_Records for processing:_
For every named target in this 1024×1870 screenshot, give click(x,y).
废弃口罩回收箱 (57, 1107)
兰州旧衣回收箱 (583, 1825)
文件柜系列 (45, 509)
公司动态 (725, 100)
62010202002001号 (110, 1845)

_Problem:_ Whatever lines appear above, reproduce every one of them exactly.

_Your response:_
For every named target in this 1024×1870 screenshot, give click(x,y).
废弃口罩回收箱 (57, 1107)
兰州旧衣回收箱 (583, 1825)
文件柜系列 (45, 509)
公司动态 (725, 100)
62010202002001号 (110, 1845)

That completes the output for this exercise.